Fabriquer des briques-bio à partir d’urine humaine, c’est désormais possible.

Deux étudiants et un professeur de génie civil de l’université de Cap-Town en Afrique du Sud ont mis au point une conception de briques biologiques qui respectent l’environnement.

Grâce à un processus appelé aussi, précipitation microbienne du carbonate, les briques sont cuites à des températures ambiantes dans des moules.

Selon les chercheurs, le procédé tue tous les pathogènes et des bactéries nocives présentent dans l’urine et au bout de 48 heures toutes les odeurs désagréables disparaissent.

“La première étape de la fabrication de la brique consiste à recueillir l’urine et, pour ce faire, nous utilisons de l’hydroxyde de calcium pour stabiliser l’urine et l’amener à un pH où l’ammoniac n’est pas hydrolysé, puis l’urée n’est pas hydrolysée, puis nous ajoutons du chlorure de calcium afin d’ augmenter la concentration en calcium dans notre urine que nous allons utiliser pour la pompe et ensuite nous l’injectons dans les briques avec le mélange sable et eaux usées, tous ces ingrédients sont présents sur la brique” explique Vukheta Mukhari, étudiant en génie civil.

Cette découverte réduit le carbone dans la production de matériaux de construction. De plus, les chercheurs estiment que le potassium et l’azote créés en sous-produits de la brique peuvent servir pour la fabrication d’engrais. C’est ce que soutient le professeur Dyllon.

“Si l’on considère par exemple la quantité d’eau usée que nous produisons à partir de nos maisons, en termes de volume, l’urine ne représente que 1% de ce flux de déchets. Mais elle contient plus de 80% d’azote, environ 70% du potassium et 50% du phosphore. Il s’agit là de trois éléments nutritifs essentiels à la fabrication d’engrais organiques et, littéralement, nous les éliminons tous les jours et nous les évacuons par nos réseaux d‘égouts. Pourquoi ne le ferions-nous pas, pourquoi ne le récupérerions-nous pas plutôt et ne fabriquerions-nous pas essentiellement de multiples produits et, à mon avis, c’est ainsi que nous atteindrons un avenir vraiment durable”

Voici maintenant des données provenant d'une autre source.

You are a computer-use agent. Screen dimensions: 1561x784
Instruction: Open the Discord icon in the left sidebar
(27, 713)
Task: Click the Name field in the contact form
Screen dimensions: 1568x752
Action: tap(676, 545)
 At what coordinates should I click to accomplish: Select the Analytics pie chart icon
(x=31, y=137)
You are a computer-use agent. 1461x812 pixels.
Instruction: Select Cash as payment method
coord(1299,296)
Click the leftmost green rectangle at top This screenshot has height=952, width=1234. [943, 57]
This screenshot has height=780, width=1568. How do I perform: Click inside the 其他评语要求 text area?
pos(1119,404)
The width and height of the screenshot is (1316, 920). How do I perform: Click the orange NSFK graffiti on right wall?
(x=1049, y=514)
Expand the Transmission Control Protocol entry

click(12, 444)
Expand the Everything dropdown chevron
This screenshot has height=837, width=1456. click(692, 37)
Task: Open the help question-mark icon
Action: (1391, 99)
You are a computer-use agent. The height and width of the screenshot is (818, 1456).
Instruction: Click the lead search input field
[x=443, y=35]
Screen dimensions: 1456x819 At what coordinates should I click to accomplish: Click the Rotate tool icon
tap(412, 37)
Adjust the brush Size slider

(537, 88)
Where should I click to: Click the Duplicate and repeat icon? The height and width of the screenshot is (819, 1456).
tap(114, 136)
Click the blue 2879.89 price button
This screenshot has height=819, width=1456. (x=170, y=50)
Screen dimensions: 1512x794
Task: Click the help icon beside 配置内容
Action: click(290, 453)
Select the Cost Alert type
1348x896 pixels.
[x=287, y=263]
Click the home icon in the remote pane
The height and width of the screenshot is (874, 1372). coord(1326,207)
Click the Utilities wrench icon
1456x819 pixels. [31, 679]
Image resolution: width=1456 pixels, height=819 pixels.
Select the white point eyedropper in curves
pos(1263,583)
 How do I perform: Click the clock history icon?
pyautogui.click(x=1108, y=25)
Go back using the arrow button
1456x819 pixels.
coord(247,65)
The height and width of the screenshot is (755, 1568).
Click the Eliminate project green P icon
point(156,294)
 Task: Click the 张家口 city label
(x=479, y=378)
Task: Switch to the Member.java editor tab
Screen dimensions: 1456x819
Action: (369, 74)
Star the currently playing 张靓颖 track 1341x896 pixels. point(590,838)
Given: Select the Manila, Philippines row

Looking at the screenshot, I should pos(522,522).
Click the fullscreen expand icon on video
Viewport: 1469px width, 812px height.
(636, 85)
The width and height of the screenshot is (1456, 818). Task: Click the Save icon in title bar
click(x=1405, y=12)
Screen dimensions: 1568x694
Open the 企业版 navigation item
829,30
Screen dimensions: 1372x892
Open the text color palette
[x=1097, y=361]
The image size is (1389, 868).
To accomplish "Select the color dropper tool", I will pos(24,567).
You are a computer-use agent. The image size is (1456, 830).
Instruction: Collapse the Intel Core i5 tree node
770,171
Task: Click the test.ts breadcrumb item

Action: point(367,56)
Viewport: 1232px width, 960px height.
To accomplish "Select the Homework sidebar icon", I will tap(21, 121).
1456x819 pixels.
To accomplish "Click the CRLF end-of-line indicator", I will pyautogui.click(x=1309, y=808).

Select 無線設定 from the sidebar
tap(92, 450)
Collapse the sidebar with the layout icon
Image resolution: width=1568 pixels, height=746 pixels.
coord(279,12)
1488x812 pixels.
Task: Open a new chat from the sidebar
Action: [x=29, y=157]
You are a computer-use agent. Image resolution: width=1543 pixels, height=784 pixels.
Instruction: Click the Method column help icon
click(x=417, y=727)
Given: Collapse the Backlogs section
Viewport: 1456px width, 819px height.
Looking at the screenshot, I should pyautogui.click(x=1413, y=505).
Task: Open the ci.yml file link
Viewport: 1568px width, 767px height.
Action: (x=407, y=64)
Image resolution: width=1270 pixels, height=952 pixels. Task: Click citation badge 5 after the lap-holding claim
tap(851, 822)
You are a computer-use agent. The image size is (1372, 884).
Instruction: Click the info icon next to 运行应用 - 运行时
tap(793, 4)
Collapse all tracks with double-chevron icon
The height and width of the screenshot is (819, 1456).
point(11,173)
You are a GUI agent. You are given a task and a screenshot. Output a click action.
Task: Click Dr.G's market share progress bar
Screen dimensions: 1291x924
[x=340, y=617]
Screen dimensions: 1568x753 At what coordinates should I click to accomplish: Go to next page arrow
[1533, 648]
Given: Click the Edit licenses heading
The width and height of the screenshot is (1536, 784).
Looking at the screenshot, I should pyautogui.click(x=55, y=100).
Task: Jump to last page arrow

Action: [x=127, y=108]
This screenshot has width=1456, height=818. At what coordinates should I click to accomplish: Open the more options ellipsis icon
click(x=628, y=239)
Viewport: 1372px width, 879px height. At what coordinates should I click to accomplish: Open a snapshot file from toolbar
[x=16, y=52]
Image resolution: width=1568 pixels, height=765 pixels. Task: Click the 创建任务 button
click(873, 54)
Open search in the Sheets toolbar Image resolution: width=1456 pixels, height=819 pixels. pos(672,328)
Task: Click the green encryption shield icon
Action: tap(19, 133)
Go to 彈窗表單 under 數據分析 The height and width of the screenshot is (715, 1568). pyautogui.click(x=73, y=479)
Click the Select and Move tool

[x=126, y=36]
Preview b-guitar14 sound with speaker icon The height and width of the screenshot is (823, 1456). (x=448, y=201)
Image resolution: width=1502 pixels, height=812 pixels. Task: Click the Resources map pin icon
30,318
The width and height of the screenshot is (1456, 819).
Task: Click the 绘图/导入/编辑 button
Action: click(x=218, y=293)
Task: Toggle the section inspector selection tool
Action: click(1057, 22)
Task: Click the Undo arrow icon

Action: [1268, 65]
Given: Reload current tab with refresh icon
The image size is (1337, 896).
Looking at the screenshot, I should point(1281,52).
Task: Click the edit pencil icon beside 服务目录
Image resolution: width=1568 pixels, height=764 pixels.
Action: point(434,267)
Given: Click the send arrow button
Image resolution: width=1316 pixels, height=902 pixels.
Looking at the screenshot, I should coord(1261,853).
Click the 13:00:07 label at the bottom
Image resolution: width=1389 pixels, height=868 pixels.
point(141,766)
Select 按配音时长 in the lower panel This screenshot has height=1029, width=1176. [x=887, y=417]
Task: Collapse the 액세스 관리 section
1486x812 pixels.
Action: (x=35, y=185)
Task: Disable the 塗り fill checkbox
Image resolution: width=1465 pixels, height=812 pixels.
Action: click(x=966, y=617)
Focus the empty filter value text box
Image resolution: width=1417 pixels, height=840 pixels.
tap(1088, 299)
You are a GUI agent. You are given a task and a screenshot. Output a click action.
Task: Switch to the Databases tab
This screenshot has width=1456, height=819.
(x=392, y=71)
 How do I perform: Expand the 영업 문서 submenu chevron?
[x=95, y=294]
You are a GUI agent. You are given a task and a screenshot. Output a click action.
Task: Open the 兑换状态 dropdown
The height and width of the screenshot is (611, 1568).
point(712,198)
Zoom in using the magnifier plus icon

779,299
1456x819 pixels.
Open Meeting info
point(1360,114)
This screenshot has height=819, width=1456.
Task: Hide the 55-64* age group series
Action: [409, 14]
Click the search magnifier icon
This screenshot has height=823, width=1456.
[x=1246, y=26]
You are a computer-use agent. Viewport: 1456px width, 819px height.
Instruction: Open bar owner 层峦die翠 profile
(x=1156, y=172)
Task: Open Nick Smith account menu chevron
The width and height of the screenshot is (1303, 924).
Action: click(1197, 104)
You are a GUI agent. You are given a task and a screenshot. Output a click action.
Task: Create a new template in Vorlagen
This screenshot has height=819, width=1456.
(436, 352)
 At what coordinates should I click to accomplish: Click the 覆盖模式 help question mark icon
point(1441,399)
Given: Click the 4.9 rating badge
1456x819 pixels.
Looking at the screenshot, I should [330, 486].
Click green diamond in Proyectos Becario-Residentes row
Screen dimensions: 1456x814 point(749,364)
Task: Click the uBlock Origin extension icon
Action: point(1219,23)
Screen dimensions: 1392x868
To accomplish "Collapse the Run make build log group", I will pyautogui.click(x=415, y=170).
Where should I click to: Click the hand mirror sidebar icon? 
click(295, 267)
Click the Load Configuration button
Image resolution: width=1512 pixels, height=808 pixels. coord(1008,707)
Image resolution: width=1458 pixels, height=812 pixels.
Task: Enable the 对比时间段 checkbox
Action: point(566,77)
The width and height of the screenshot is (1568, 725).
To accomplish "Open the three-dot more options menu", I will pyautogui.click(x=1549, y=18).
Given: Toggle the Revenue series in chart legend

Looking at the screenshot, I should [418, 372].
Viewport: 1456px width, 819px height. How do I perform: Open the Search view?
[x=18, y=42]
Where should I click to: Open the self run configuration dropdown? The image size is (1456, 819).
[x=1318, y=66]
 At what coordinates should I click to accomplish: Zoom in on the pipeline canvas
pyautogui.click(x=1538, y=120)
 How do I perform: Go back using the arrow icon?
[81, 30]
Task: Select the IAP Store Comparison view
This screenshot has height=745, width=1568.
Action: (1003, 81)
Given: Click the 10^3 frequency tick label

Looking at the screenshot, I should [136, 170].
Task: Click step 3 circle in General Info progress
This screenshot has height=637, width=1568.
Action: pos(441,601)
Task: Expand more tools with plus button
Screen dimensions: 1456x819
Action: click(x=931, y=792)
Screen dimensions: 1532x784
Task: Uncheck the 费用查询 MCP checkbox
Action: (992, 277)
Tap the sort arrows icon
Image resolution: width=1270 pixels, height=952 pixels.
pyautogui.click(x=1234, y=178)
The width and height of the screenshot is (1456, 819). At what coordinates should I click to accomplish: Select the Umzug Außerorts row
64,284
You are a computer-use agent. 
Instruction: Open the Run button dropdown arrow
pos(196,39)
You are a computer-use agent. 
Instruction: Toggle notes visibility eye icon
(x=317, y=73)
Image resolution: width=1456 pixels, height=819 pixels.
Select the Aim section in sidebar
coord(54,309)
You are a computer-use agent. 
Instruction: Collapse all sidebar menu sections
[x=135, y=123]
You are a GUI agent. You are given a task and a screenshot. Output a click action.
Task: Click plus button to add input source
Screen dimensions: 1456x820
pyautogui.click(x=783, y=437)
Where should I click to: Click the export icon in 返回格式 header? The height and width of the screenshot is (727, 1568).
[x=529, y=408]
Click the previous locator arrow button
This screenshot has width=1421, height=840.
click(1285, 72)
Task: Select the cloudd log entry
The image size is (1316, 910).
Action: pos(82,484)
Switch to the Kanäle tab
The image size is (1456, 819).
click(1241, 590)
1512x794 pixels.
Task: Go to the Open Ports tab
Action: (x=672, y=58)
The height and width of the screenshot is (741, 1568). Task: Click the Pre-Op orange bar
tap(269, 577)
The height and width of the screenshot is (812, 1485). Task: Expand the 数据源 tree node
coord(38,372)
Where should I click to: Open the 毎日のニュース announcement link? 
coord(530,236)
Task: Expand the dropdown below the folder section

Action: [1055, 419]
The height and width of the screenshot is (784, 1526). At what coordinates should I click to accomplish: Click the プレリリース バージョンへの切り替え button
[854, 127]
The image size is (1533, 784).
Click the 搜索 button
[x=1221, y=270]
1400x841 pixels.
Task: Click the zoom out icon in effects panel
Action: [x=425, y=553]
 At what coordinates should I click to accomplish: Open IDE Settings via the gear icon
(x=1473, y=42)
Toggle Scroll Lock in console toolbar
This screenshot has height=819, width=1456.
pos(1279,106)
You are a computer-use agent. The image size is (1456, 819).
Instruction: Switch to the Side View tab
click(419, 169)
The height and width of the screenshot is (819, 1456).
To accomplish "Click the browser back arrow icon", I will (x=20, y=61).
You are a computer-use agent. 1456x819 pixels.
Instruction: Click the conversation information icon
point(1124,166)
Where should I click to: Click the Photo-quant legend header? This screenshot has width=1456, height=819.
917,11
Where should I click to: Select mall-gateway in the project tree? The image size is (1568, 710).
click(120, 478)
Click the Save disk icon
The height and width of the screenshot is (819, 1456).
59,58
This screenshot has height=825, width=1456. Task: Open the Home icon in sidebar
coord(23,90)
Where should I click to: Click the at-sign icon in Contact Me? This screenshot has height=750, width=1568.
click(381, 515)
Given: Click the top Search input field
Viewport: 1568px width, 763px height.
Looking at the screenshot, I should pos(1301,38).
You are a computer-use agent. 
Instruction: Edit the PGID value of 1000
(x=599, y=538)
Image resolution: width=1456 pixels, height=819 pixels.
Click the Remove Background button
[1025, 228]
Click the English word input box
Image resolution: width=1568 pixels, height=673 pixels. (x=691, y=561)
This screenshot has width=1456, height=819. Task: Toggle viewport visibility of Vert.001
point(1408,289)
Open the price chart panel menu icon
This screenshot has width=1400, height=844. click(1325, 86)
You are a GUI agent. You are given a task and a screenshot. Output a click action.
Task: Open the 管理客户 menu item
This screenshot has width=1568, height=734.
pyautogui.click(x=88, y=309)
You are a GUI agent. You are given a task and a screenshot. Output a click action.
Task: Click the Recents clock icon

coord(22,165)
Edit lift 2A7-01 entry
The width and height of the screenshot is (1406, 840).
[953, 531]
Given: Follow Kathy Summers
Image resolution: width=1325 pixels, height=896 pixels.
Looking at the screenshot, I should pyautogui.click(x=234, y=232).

Pour une brique, il faudrait environ 25 à 30 litres d’urine, soit une centaine de détours dans les toilettes. La ressource ne manque pas estime cette étudiante chercheuse, qui voit un avenir bien meilleur à ses briques biologiques.

“Oui, je vois certainement une commercialisation dans les dix ou vingt prochaines années. Il y a beaucoup d’optimisation, beaucoup de travail de laboratoire à faire, des problèmes logistiques évident avec la collecte de l’urine, la création des engrais, comme il y a encore beaucoup de choses à régler avant qu’elle puisse sortir dans le monde” souligne Suzanne Lambert, chercheuse.

En attendant que le processus de fabrication des briques biologiques soit bien affiné, les chercheurs continuent leurs expérimentations avec l’espoir de voir leurs briques devenir le prochain matériau de construction en Afrique du Sud.